Reproduce, word for word, the part that opens with the line containing "Task: Open the Help menu" and closes with the line containing "pos(633,265)", both of those lines included.

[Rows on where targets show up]
┄┄┄┄┄┄

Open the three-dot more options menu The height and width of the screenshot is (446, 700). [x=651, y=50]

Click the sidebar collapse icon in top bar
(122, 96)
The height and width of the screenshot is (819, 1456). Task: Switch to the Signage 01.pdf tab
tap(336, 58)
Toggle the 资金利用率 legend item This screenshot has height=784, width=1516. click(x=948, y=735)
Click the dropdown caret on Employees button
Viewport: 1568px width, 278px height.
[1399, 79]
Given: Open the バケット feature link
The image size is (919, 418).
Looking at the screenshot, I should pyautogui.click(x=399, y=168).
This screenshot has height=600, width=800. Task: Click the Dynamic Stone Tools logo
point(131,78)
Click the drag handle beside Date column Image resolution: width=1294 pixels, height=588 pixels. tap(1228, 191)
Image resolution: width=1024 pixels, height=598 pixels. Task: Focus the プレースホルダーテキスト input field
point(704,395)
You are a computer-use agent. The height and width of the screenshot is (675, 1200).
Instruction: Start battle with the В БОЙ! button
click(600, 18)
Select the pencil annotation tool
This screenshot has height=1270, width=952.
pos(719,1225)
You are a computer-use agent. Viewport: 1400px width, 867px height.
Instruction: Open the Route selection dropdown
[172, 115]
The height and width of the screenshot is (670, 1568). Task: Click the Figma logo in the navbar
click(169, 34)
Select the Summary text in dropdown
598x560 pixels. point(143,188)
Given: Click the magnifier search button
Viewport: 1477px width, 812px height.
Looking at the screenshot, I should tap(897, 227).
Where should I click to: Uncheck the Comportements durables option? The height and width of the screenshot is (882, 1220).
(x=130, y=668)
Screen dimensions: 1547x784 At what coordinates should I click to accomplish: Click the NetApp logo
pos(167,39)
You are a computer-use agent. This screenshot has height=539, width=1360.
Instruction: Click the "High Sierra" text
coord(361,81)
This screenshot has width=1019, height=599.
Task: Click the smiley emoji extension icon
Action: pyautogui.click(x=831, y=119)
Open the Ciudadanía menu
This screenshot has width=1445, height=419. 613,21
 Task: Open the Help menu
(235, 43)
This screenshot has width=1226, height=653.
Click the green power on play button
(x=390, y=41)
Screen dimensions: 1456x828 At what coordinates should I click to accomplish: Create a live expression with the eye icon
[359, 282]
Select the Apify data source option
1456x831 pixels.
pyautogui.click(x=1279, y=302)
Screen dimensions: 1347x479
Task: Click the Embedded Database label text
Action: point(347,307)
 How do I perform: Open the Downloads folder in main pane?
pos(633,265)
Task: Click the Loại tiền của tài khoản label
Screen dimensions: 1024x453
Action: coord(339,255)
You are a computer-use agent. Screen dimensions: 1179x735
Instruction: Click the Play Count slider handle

┄┄┄┄┄┄

# TASK RESULT:
 Task: Open the Help menu
(235, 43)
This screenshot has width=1226, height=653.
Click the green power on play button
(x=390, y=41)
Screen dimensions: 1456x828 At what coordinates should I click to accomplish: Create a live expression with the eye icon
[359, 282]
Select the Apify data source option
1456x831 pixels.
pyautogui.click(x=1279, y=302)
Screen dimensions: 1347x479
Task: Click the Embedded Database label text
Action: point(347,307)
 How do I perform: Open the Downloads folder in main pane?
pos(633,265)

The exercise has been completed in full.